DIRECTIONS:
[A] From the FileStruct setup notes, copy word for word the passage starting with "FileStruct (https://github.com/appcove/FileStruct) is" and going on through "group write permissions.".
[B] In one to three sentences, explain why the FileStruct setup notes require the FileStruct.json file in the database directory.

TEXT PASSAGE:

FileStruct (https://github.com/appcove/FileStruct) is a general purpose file server and file cache for web application servers.
The primary goal is to create a high-performance and sensible local file server for web applications. The secondary goal is to enable FileStruct to be a caching layer between an application and a storage backend (like Amazon S3).
$ mkdir /path/to/database
$ chmod 770 /path/to/database
Note that the database MUST have group write permissions.
The group of /path/to/database
will be used throughout the entire database directory. Any user who wishes to write to the database must be in this group. Permissions are checked on startup, so if the user is not a member of this group, then a ConfigError
will be raised.
$ echo '{"Version":1}' > /path/to/database/FileStruct.json
Why do we require this file? It is a safe-guard against writing into a directory accidentally. If this file does not exist, then the database client will raise a ConfigError
.
If you are running code under apache, it will by default run as the apache
user. You may need to add a group to the apache
user in order to have it access the database. Assuming the database is owned by the fileserver
group, then:
# usermod -a -G fileserver apache
may be used to add apache
to the fileserver
group.
>>> import FileStruct
>>> client = FileStruct.Client('/path/to/database')
>>> client.PutData(b'test')
'a94a8fe5ccb19ba61c4c0873d391e987982fbbd3'
>>> client['a94a8fe5ccb19ba61c4c0873d391e987982fbbd3'].GetData()
b'test'
Assuming you are user jason
and you created the /path/to/database
to have the group fileserver
, then the above will result in:
$ ls -al /path/to/database
drwxrwxr-x. 2 jason fileserver 4096 Feb 22 17:13 Data
drwxrwxr-x. 2 jason fileserver 4096 Feb 22 17:13 Error
-rw-r--r--. 1 fileserver fileserver 88 Feb 22 16:55 FileStruct.json
drwxrwxr-x. 2 jason fileserver 4096 Feb 22 17:13 Temp
drwxrwxr-x. 2 jason fileserver 4096 Feb 22 17:13 Trash
You are now ready to use FileStruct!
Point is to not read the file with application code, but offload the task to http frontend, where it's highly optimized and can be done much more efficiently.

DATA SHOWN:
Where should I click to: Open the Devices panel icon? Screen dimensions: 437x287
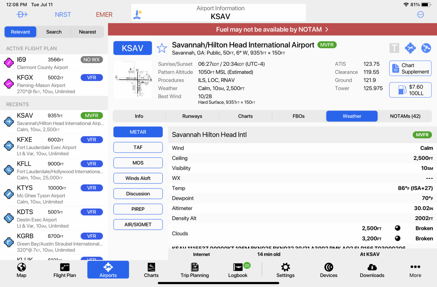pos(329,270)
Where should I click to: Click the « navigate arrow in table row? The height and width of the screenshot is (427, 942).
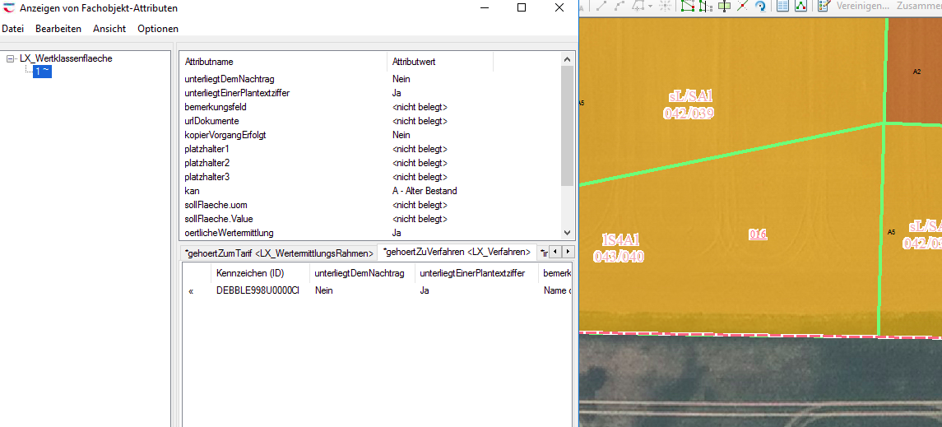tap(191, 291)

FINAL RESULTS:
[A]
FileStruct (https://github.com/appcove/FileStruct) is a general purpose file server and file cache for web application servers.
The primary goal is to create a high-performance and sensible local file server for web applications. The secondary goal is to enable FileStruct to be a caching layer between an application and a storage backend (like Amazon S3).
$ mkdir /path/to/database
$ chmod 770 /path/to/database
Note that the database MUST have group write permissions.

[B] The file guards against accidentally writing into the wrong directory. If it is missing, the database client raises a ConfigError.